Most of these paintings are red in color and the pigment appears to have been prepared from hematite, red blood, fat and plants. In a few places, green, white, black and yellow pigments have been used. The paintings mainly depict animals (tortoises, fish, birds), humans, hand impressions, geometric figures, hunting scenes, war scenes, and abstract geometrical figures. Pictographs are painted on vertical wall surfaces, ceilings and hollow rock cavities. The oldest pictograph, known as Animal Zoo, depicts carnivorous mammals, such as tigers, leopards, hyenas, jackals, aardvarks (an extinct ant-eater) and wild dogs. Further paintings feature omnivores, like bears, herbivores like Nilgais, spotted deer, barasingha, sambar, the Indian rhinoceros, the now extinct sivatherium and numerous unidentifiable species.

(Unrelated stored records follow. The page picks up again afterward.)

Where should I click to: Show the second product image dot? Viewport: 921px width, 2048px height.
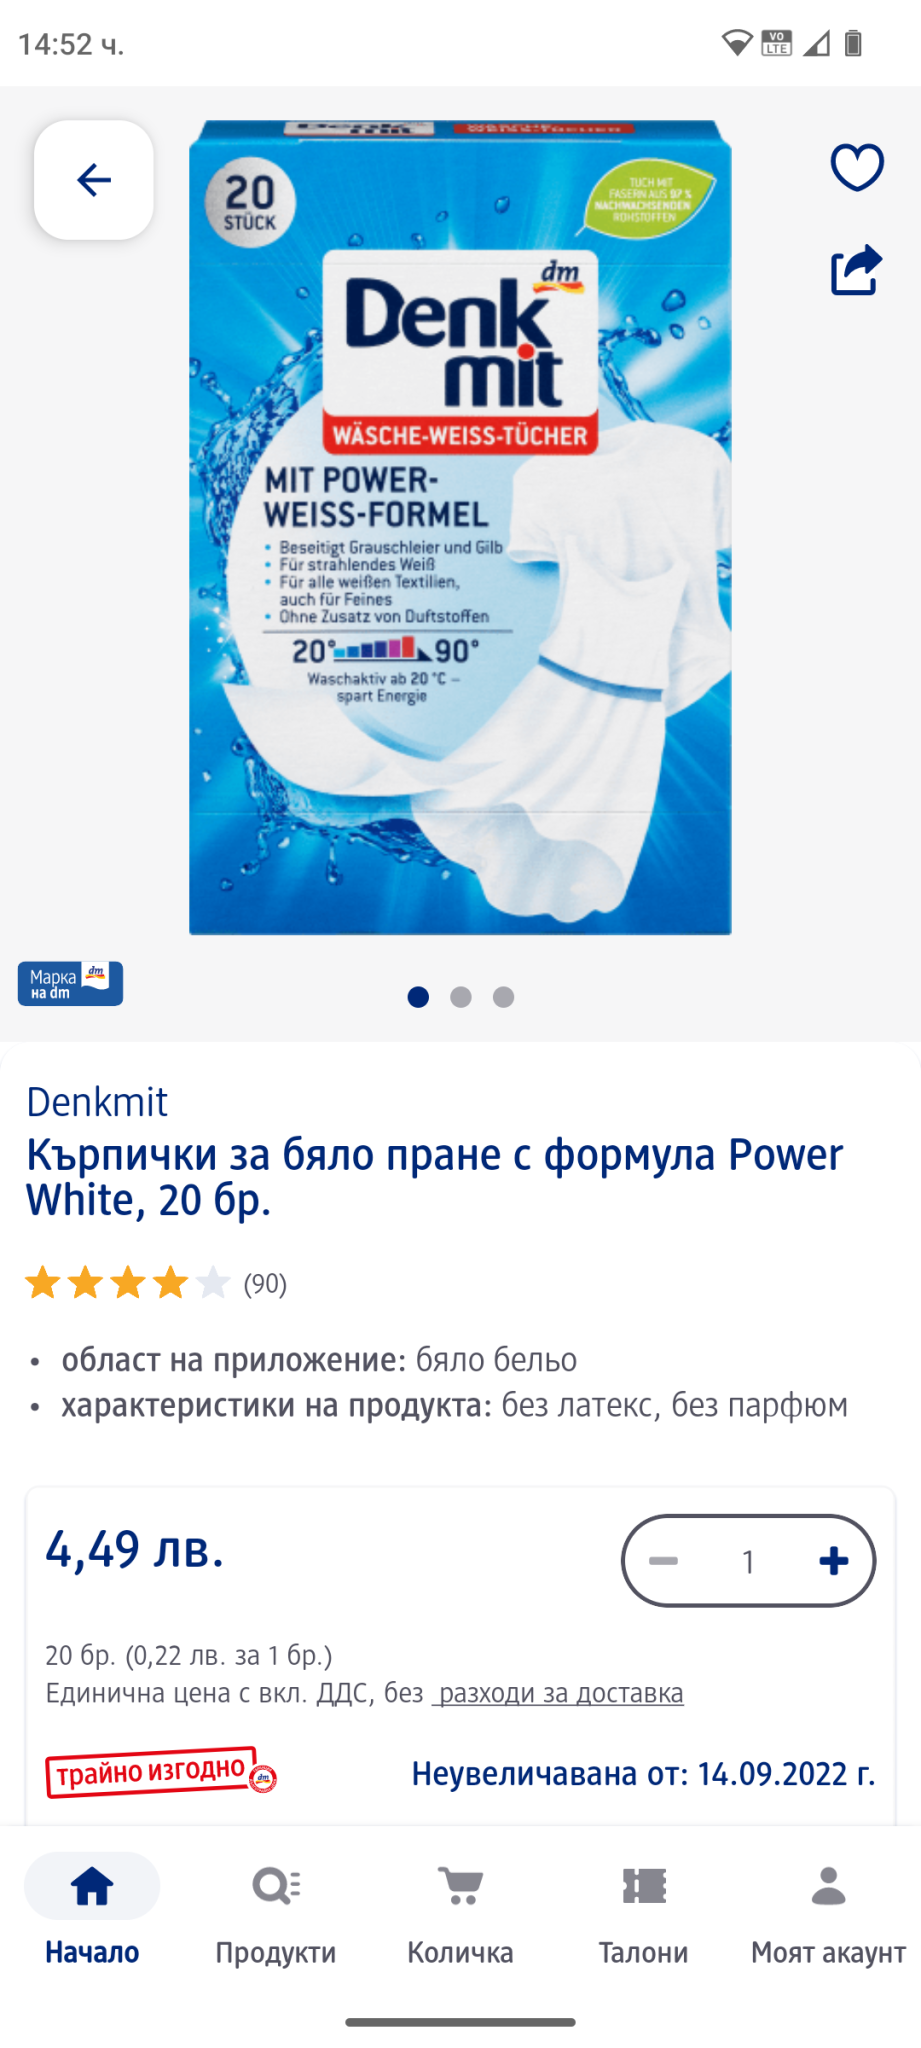(x=461, y=997)
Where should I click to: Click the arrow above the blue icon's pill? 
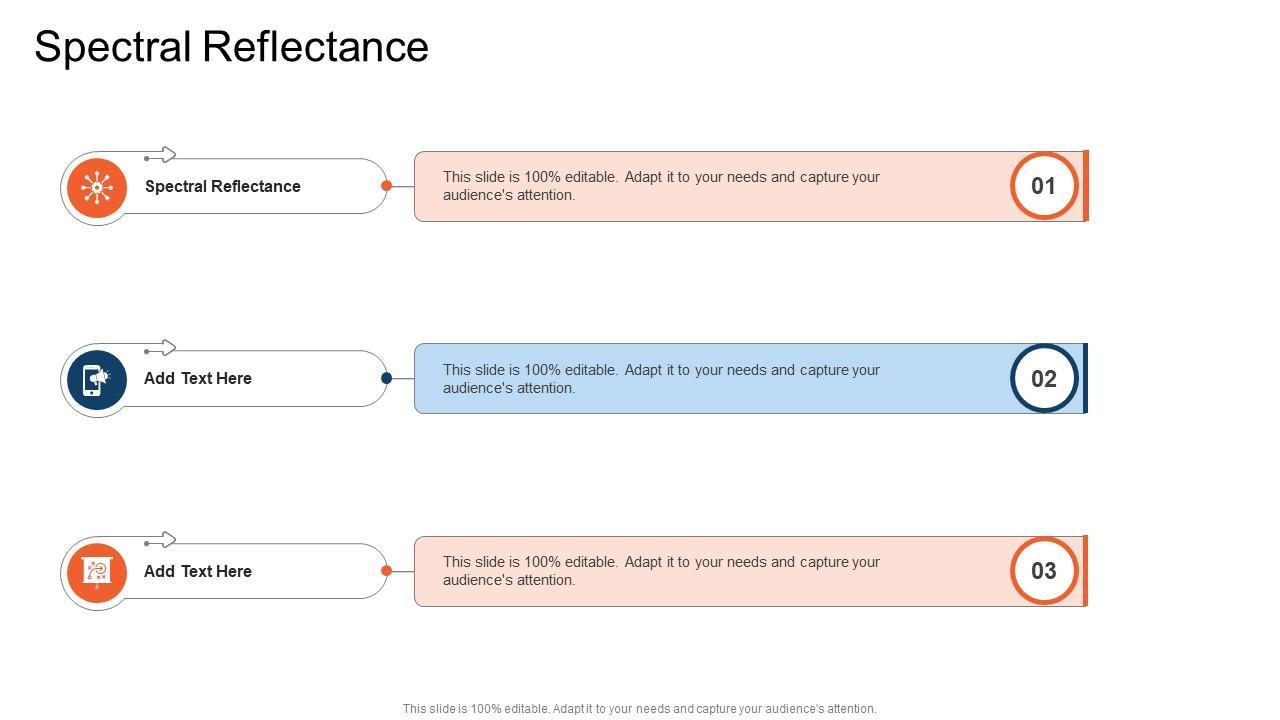160,348
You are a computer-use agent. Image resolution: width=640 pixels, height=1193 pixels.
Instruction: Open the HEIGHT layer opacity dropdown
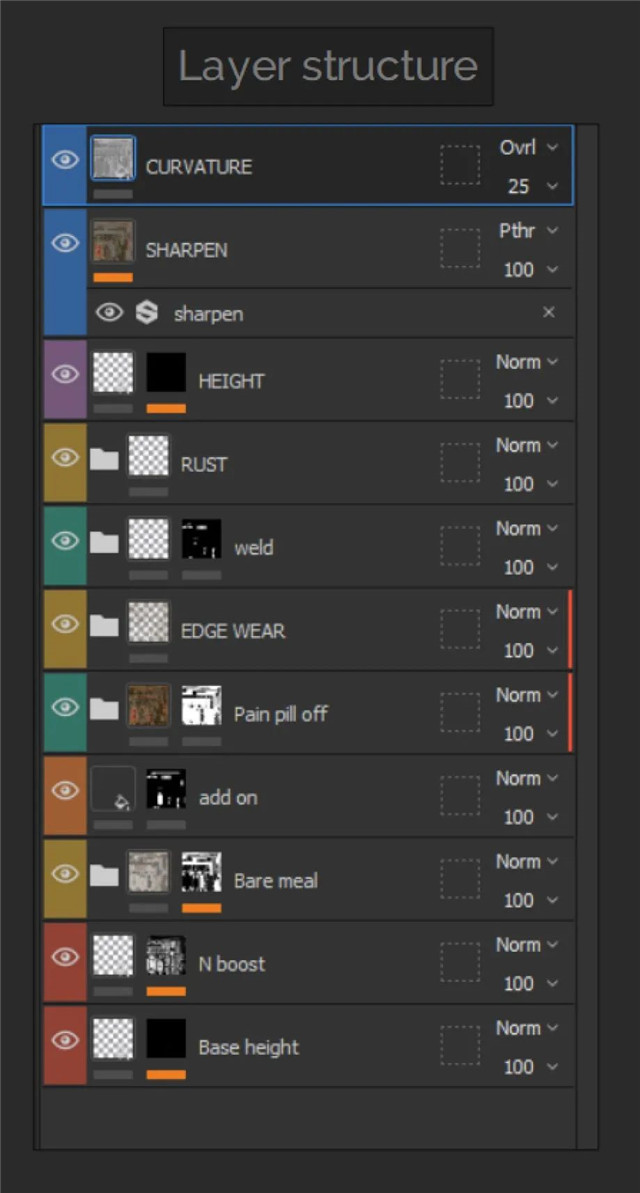[530, 401]
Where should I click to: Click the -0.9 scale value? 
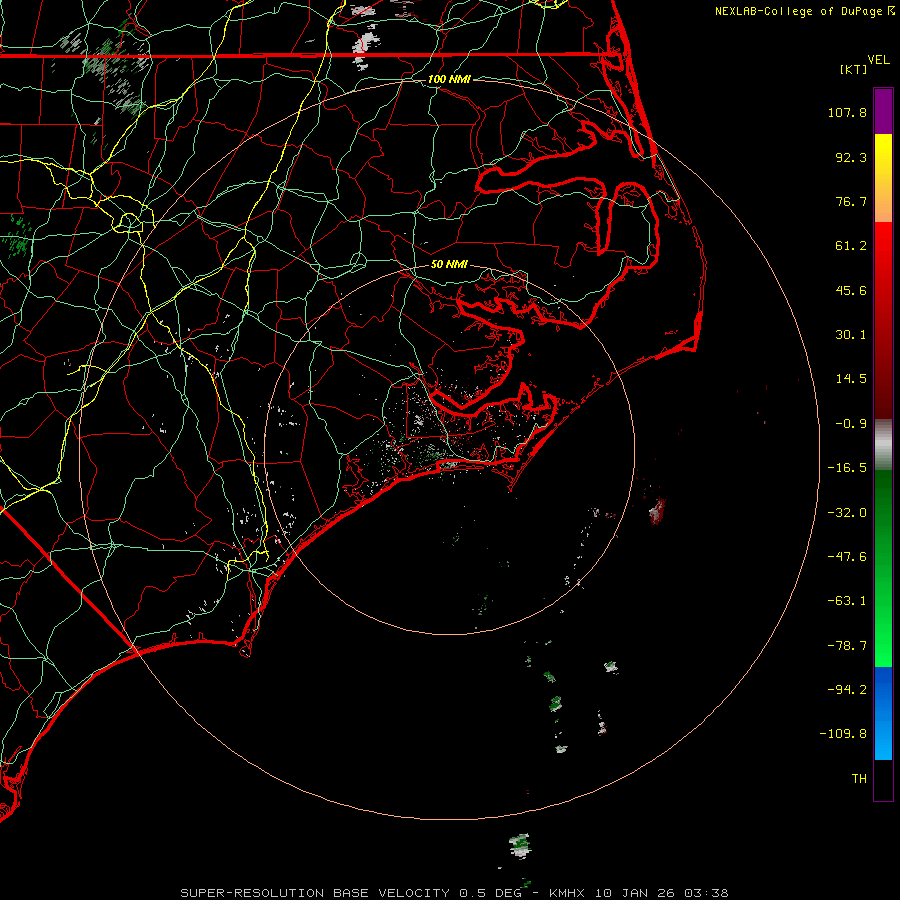pos(852,423)
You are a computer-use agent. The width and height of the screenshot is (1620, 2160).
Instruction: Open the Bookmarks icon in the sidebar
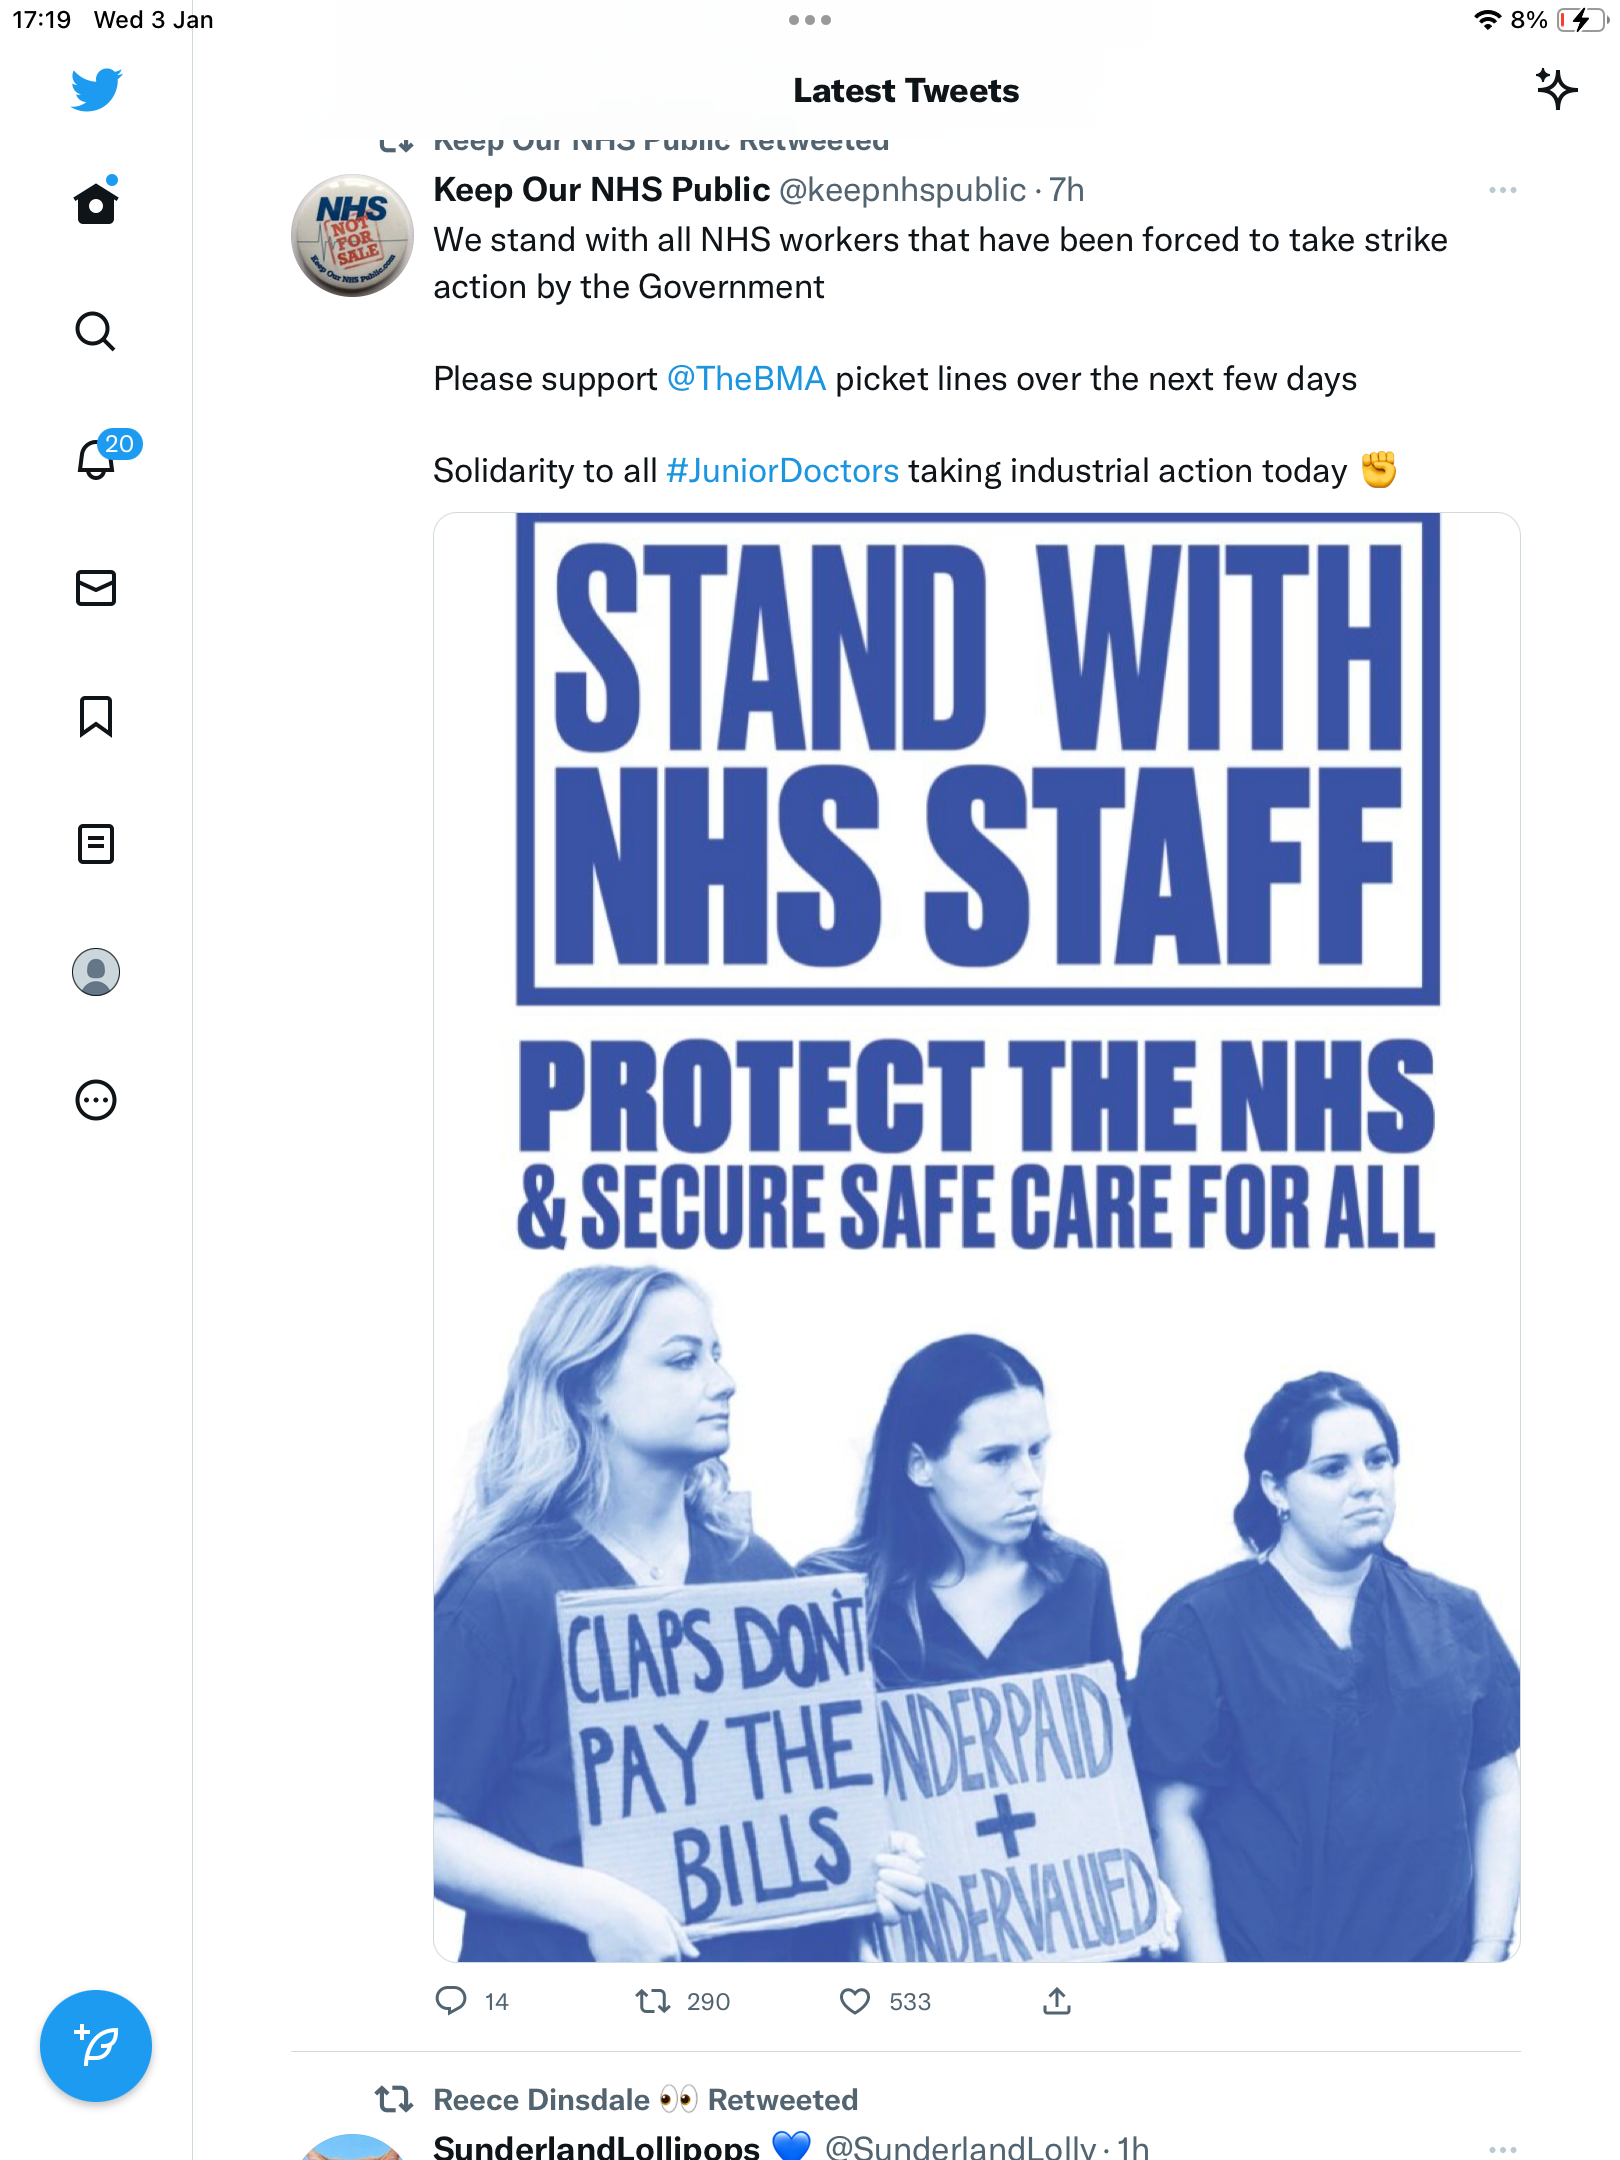(x=96, y=716)
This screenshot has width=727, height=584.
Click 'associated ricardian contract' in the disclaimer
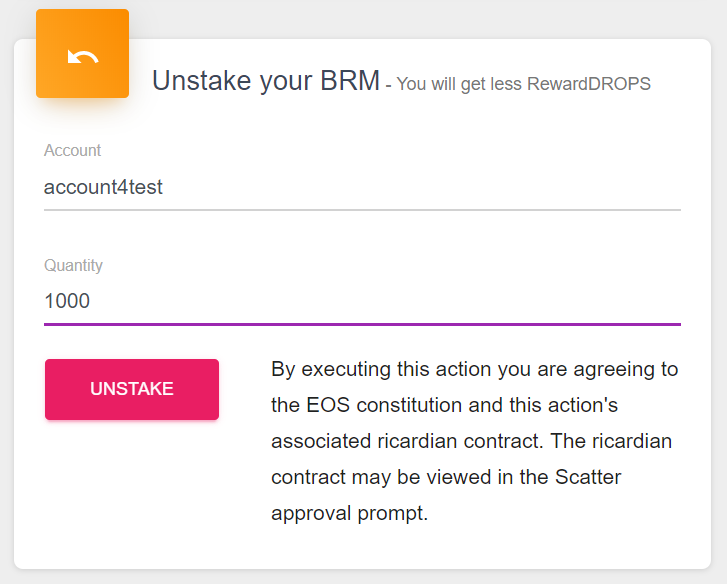coord(406,441)
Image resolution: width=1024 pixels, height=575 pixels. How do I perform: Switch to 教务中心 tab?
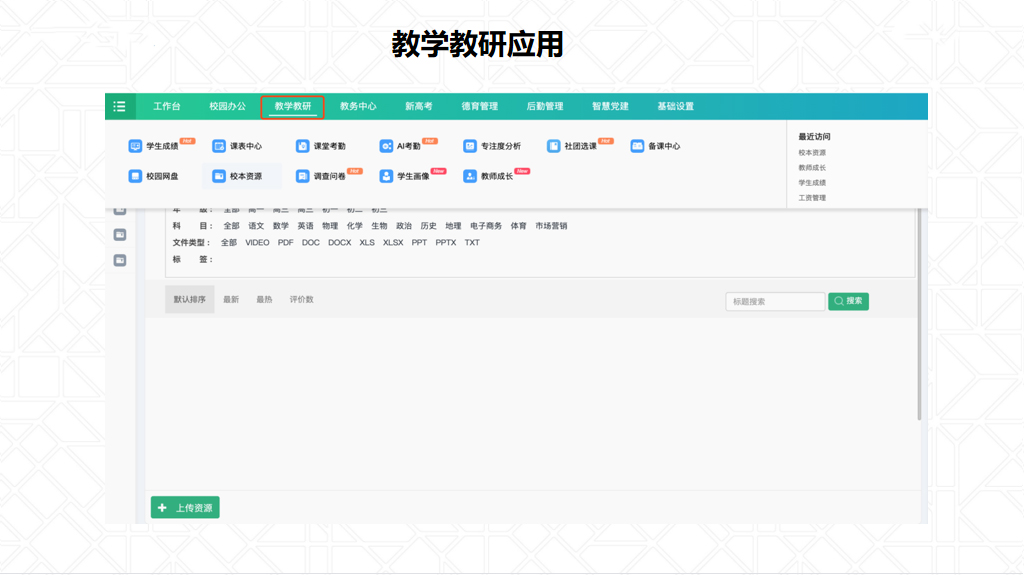[x=358, y=106]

All animal pictures face to the right. Carnivorous and omnivorous animals have distinctive thick foot pads. Herbivorous animals have no foot pads. All paintings are red with colorful bodies. The paintings are well preserved and have been well protected from monsoon rains as they faced northeast. In one shelter, wild boar, tortoises, fish, porcupines, monkeys and vultures are depicted in line drawings. another shelter includes an abstract human drawing with exaggerated male genitals (phallus and testicles) (Bhairao-an incarnation of Shiva) and in a nearby river a natural stone projection that resembles a phallus was identified to have been worshipped. This is considered to be one of the oldest places of an idolatry of the lingam. A nearby tomb-like entity covered with stones includes a painting of a human figure riding an elephant. A number of figures in the Indian Warli style were also identified, as were geometric figures and motifs colored in red and white. Several animal paintings are decorated with geometric lines.

===Petroglyphs===
Many rock shelters feature carvings shaped like animals, trees, humans and female genitals (vulvae). In one of the shelters an engraving of four bulls was identified on the face of the shelter. An image of a lotus flower with petals painted in a way to mimic a vulva was also found. Some petroglyphs found depict standalone humans, elephants with riders, tree, deer and a flying squirrel.